When even the poorest people bring up their children in the fear of the Lord, they find them their best friends in after days; but when parents, rich or poor, neglect their children, and bring them up ignorant of God and of Divine things, such children are sure to be plagues to them. So far from honouring their parents, and proving a comfort to them, they are as dust in their eyes, thorns in their feet, and goads in their sides.

Train up your plants in faith and love

Let truth divine be given.
And they shall freshly bloom on earth,

And blossom bright in heaven.

There is every encouragement to persevere A vine that is left wild, presents but a sorry appearance; but when properly cultured, how beautiful its clusters appear! “ Train up a

child in the way he should go; and when he is old he will not depart from it,” Prov. xxii. 6..

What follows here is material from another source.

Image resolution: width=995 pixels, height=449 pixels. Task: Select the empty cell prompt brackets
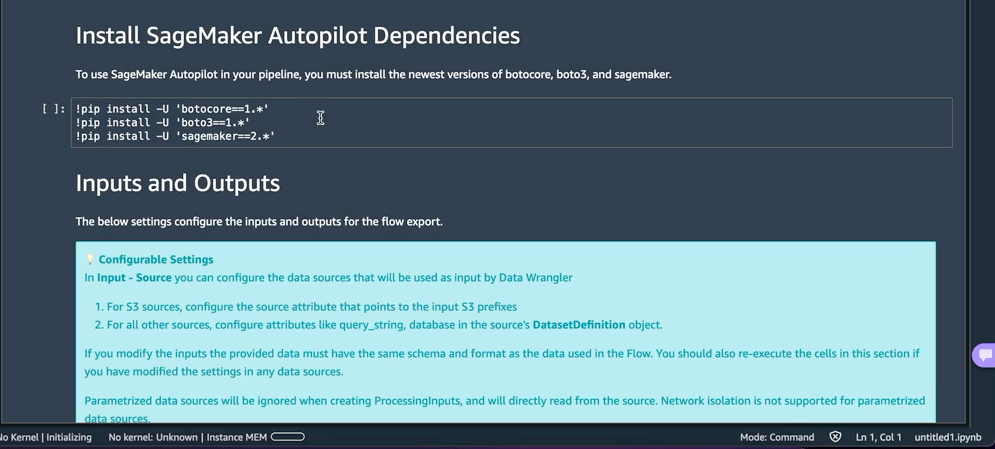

Many parents desire to leave their children well provided for; but after all, there is no richer legacy than an example of piety. For a child to be able to say, “My father and mother were sincere and simple-hearted disciples of Jesus Christ,” is better than to boast of their riches and prosperity. “The curse of the Lord is in the house of the wicked; but he blesseth the habitation of the just,” Prov. iii. 33.

The children of pious parents are not always alive to the mercy of God, in giving them guides in their youth, in leading them from temptation, in delivering them from evil, and in directing their feet in the way of holiness; but in after years, these things fail not to come uppermost in their minds.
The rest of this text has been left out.